DIRECTIONS:
All of the records must be repeated exactly.

GIVEN RECORDS:
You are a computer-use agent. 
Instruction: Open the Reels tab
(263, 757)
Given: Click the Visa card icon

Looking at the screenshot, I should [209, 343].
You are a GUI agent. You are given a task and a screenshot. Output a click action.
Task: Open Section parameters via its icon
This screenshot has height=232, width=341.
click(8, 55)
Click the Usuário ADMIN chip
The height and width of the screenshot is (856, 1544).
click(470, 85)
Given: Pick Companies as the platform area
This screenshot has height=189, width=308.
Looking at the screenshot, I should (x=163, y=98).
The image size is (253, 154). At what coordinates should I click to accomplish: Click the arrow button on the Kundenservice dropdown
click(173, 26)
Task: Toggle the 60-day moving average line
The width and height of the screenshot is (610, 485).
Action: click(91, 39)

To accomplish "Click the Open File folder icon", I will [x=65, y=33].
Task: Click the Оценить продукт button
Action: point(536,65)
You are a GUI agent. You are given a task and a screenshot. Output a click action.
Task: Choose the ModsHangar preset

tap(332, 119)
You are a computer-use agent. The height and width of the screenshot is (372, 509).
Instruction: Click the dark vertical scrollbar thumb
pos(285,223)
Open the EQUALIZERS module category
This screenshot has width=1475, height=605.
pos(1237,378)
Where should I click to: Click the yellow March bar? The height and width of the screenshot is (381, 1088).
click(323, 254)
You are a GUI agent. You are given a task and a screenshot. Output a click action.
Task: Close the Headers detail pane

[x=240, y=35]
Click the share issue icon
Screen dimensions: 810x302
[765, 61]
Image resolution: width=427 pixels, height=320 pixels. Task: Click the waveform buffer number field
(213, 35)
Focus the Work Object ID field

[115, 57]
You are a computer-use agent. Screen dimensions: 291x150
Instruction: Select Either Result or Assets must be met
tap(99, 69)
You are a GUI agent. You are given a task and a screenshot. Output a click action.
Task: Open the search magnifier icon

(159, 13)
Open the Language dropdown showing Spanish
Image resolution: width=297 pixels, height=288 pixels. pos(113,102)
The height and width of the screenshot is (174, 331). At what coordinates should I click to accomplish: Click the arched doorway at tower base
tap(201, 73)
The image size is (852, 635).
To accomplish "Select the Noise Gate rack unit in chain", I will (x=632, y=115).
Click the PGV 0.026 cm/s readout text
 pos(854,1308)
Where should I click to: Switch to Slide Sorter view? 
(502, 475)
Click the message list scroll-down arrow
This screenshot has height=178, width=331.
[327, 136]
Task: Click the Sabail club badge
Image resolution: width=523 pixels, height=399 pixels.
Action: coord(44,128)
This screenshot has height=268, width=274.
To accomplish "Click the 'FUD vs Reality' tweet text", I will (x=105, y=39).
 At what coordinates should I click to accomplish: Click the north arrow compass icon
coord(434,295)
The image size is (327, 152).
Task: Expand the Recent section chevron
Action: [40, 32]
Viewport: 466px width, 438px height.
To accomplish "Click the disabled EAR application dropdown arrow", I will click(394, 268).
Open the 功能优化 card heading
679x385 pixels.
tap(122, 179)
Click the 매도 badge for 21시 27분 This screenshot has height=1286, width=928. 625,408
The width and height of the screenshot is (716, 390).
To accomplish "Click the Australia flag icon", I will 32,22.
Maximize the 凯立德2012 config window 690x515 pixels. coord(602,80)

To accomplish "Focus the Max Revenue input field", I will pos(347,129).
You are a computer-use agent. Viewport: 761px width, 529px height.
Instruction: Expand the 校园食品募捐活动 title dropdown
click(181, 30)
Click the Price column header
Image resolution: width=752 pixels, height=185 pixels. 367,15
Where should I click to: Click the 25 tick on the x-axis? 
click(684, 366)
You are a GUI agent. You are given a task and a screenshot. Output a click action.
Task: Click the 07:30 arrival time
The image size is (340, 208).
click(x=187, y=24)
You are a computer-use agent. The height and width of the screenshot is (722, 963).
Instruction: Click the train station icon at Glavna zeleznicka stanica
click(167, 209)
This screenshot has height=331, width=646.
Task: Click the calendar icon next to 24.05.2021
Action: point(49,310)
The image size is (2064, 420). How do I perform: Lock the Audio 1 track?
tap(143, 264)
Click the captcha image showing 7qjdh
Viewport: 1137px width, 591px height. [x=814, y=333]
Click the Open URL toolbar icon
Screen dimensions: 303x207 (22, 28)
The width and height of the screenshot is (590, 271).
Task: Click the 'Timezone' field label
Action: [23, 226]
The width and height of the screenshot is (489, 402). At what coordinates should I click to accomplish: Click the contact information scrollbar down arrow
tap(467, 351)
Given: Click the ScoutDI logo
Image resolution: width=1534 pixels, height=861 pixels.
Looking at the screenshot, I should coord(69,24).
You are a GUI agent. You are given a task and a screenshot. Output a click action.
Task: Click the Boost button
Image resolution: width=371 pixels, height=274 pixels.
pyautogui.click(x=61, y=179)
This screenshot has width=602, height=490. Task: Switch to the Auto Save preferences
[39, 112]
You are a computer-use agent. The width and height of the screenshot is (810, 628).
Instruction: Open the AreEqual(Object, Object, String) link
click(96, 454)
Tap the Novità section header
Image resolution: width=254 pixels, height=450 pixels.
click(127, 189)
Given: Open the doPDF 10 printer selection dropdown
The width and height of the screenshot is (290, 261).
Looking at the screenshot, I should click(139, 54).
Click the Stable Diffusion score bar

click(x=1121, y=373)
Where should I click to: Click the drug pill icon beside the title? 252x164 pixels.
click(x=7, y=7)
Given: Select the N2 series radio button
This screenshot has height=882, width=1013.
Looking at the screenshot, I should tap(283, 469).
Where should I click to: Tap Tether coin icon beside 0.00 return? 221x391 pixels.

RESPONSE TO THE EXERCISE:
You are a computer-use agent. 
Instruction: Open the Reels tab
(263, 757)
Given: Click the Visa card icon

Looking at the screenshot, I should [209, 343].
You are a GUI agent. You are given a task and a screenshot. Output a click action.
Task: Open Section parameters via its icon
This screenshot has height=232, width=341.
click(8, 55)
Click the Usuário ADMIN chip
The height and width of the screenshot is (856, 1544).
click(470, 85)
Given: Pick Companies as the platform area
This screenshot has height=189, width=308.
Looking at the screenshot, I should (x=163, y=98).
The image size is (253, 154). At what coordinates should I click to accomplish: Click the arrow button on the Kundenservice dropdown
click(173, 26)
Task: Toggle the 60-day moving average line
The width and height of the screenshot is (610, 485).
Action: click(91, 39)

To accomplish "Click the Open File folder icon", I will [x=65, y=33].
Task: Click the Оценить продукт button
Action: point(536,65)
You are a GUI agent. You are given a task and a screenshot. Output a click action.
Task: Choose the ModsHangar preset

tap(332, 119)
You are a computer-use agent. The height and width of the screenshot is (372, 509).
Instruction: Click the dark vertical scrollbar thumb
pos(285,223)
Open the EQUALIZERS module category
This screenshot has width=1475, height=605.
pos(1237,378)
Where should I click to: Click the yellow March bar? The height and width of the screenshot is (381, 1088).
click(323, 254)
You are a GUI agent. You are given a task and a screenshot. Output a click action.
Task: Close the Headers detail pane

[x=240, y=35]
Click the share issue icon
Screen dimensions: 810x302
[765, 61]
Image resolution: width=427 pixels, height=320 pixels. Task: Click the waveform buffer number field
(213, 35)
Focus the Work Object ID field

[115, 57]
You are a computer-use agent. Screen dimensions: 291x150
Instruction: Select Either Result or Assets must be met
tap(99, 69)
You are a GUI agent. You are given a task and a screenshot. Output a click action.
Task: Open the search magnifier icon

(159, 13)
Open the Language dropdown showing Spanish
Image resolution: width=297 pixels, height=288 pixels. pos(113,102)
The height and width of the screenshot is (174, 331). At what coordinates should I click to accomplish: Click the arched doorway at tower base
tap(201, 73)
The image size is (852, 635).
To accomplish "Select the Noise Gate rack unit in chain", I will (x=632, y=115).
Click the PGV 0.026 cm/s readout text
 pos(854,1308)
Where should I click to: Switch to Slide Sorter view? 
(502, 475)
Click the message list scroll-down arrow
This screenshot has height=178, width=331.
[327, 136]
Task: Click the Sabail club badge
Image resolution: width=523 pixels, height=399 pixels.
Action: coord(44,128)
This screenshot has height=268, width=274.
To accomplish "Click the 'FUD vs Reality' tweet text", I will (x=105, y=39).
 At what coordinates should I click to accomplish: Click the north arrow compass icon
coord(434,295)
The image size is (327, 152).
Task: Expand the Recent section chevron
Action: [40, 32]
Viewport: 466px width, 438px height.
To accomplish "Click the disabled EAR application dropdown arrow", I will click(394, 268).
Open the 功能优化 card heading
679x385 pixels.
tap(122, 179)
Click the 매도 badge for 21시 27분 This screenshot has height=1286, width=928. 625,408
The width and height of the screenshot is (716, 390).
To accomplish "Click the Australia flag icon", I will 32,22.
Maximize the 凯立德2012 config window 690x515 pixels. coord(602,80)

To accomplish "Focus the Max Revenue input field", I will pos(347,129).
You are a computer-use agent. Viewport: 761px width, 529px height.
Instruction: Expand the 校园食品募捐活动 title dropdown
click(181, 30)
Click the Price column header
Image resolution: width=752 pixels, height=185 pixels. 367,15
Where should I click to: Click the 25 tick on the x-axis? 
click(684, 366)
You are a GUI agent. You are given a task and a screenshot. Output a click action.
Task: Click the 07:30 arrival time
The image size is (340, 208).
click(x=187, y=24)
You are a computer-use agent. The height and width of the screenshot is (722, 963).
Instruction: Click the train station icon at Glavna zeleznicka stanica
click(167, 209)
This screenshot has height=331, width=646.
Task: Click the calendar icon next to 24.05.2021
Action: point(49,310)
The image size is (2064, 420). How do I perform: Lock the Audio 1 track?
tap(143, 264)
Click the captcha image showing 7qjdh
Viewport: 1137px width, 591px height. [x=814, y=333]
Click the Open URL toolbar icon
Screen dimensions: 303x207 (22, 28)
The width and height of the screenshot is (590, 271).
Task: Click the 'Timezone' field label
Action: [23, 226]
The width and height of the screenshot is (489, 402). At what coordinates should I click to accomplish: Click the contact information scrollbar down arrow
tap(467, 351)
Given: Click the ScoutDI logo
Image resolution: width=1534 pixels, height=861 pixels.
Looking at the screenshot, I should coord(69,24).
You are a GUI agent. You are given a task and a screenshot. Output a click action.
Task: Click the Boost button
Image resolution: width=371 pixels, height=274 pixels.
pyautogui.click(x=61, y=179)
This screenshot has width=602, height=490. Task: Switch to the Auto Save preferences
[39, 112]
You are a computer-use agent. The width and height of the screenshot is (810, 628).
Instruction: Open the AreEqual(Object, Object, String) link
click(96, 454)
Tap the Novità section header
Image resolution: width=254 pixels, height=450 pixels.
click(127, 189)
Given: Open the doPDF 10 printer selection dropdown
The width and height of the screenshot is (290, 261).
Looking at the screenshot, I should click(139, 54).
Click the Stable Diffusion score bar

click(x=1121, y=373)
Where should I click to: Click the drug pill icon beside the title? 252x164 pixels.
click(x=7, y=7)
Given: Select the N2 series radio button
This screenshot has height=882, width=1013.
Looking at the screenshot, I should tap(283, 469).
Where should I click to: Tap Tether coin icon beside 0.00 return? 221x391 pixels.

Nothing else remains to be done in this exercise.